I have mixed views on this. On one hand I do think it's silly to not explore things on the basis of thread title (i.e. they're ruining the mystery), but the lost primarchs are something that i'm not really keen on knowing anything else about.

The lost primarchs (and their legions) were originally left blank to allow create-your-own-chapter variants. This is clearly no longer the case. However, their disappeance/death/whatever is touched on so carefully in the HH series that any real exploration of their fates is going to be underwhelming. Additionally, in the HH setting the fates of the lost primarchs, the life and times of the Emperor and the War in Heaven don't have a purpose in being explored.
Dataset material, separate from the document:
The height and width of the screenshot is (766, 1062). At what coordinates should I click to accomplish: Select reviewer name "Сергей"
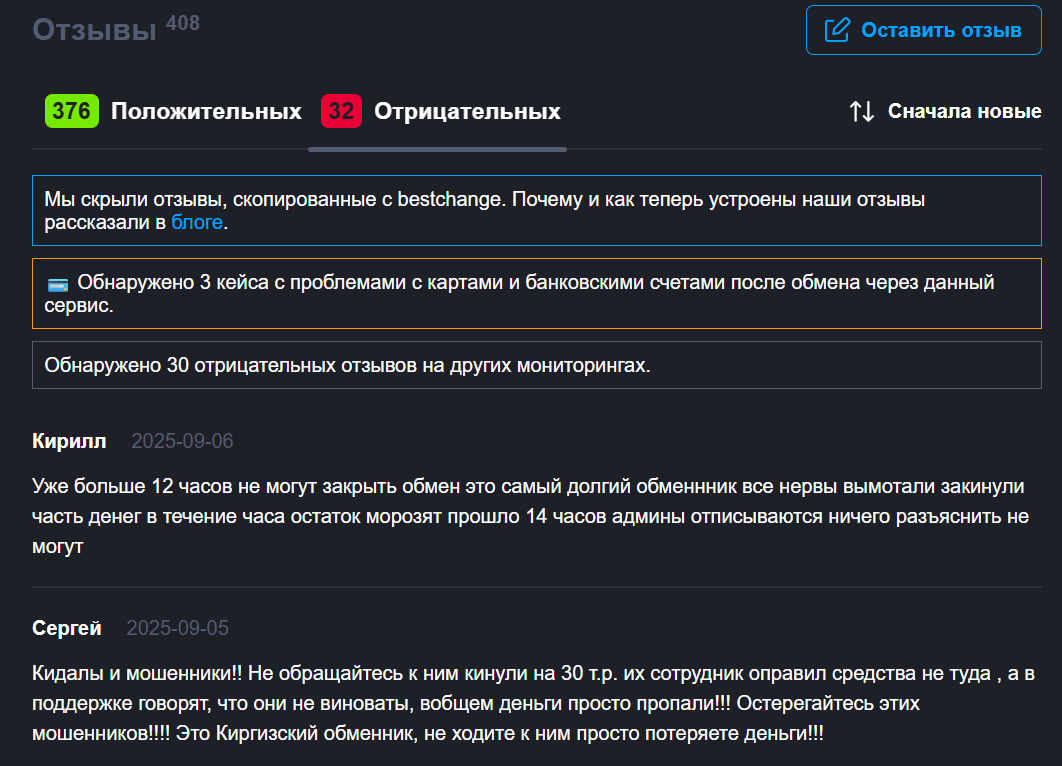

There may be merit in looking into these sort of things in another series, but I think there is enough going on 30-40k to keep the writers busy without going back further in the time line.


----------



## Team7 (Nov 6, 2011)

I think the "mysteries" should continue to be exposed as it keeps everything fresh and new mysteries created. I was never into warhammer as a game and just stumbled upon the books one day. I am completely enthralled with the series and cant get enough. There are so many areas I would love explored such as 20k and the dark age of technology and also the unification of Terra. I think with the expansion of the Horus Heresy we are going to uncover more of the Emperors plan and in so doing need to move past 40k. I would really like to see books based on this come out during Heresy releases as I believe the Horus Heresy is going to last for years, however I hope BL does decide to have a true end to the main series. That doesn't mean authors don't make side stories. I guess what I'm getting at is there is so much room for "mysteries" that the authors should focus on writing a good book and drawing the reader in rather than stepping on toes.


----------